%%
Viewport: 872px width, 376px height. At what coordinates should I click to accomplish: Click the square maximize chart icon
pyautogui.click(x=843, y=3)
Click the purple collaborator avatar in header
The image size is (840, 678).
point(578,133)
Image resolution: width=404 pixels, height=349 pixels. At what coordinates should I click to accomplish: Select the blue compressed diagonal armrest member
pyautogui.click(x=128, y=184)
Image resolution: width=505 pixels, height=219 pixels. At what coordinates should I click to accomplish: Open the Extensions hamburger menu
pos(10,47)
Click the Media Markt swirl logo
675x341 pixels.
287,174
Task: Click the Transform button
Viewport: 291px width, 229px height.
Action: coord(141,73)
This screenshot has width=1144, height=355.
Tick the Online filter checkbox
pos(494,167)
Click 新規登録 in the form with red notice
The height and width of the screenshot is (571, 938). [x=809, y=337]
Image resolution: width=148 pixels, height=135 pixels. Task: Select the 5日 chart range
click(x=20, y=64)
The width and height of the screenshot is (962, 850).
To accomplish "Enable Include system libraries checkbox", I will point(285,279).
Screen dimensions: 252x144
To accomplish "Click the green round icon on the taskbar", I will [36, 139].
%%
Repeat exactly the lines starting at the line with "Viewport: 291px width, 229px height." and ending with the final line of the entries. Include nothing else.

- _Solved exercise_
Viewport: 291px width, 229px height.
Action: coord(141,73)
This screenshot has width=1144, height=355.
Tick the Online filter checkbox
pos(494,167)
Click 新規登録 in the form with red notice
The height and width of the screenshot is (571, 938). [x=809, y=337]
Image resolution: width=148 pixels, height=135 pixels. Task: Select the 5日 chart range
click(x=20, y=64)
The width and height of the screenshot is (962, 850).
To accomplish "Enable Include system libraries checkbox", I will point(285,279).
Screen dimensions: 252x144
To accomplish "Click the green round icon on the taskbar", I will [36, 139].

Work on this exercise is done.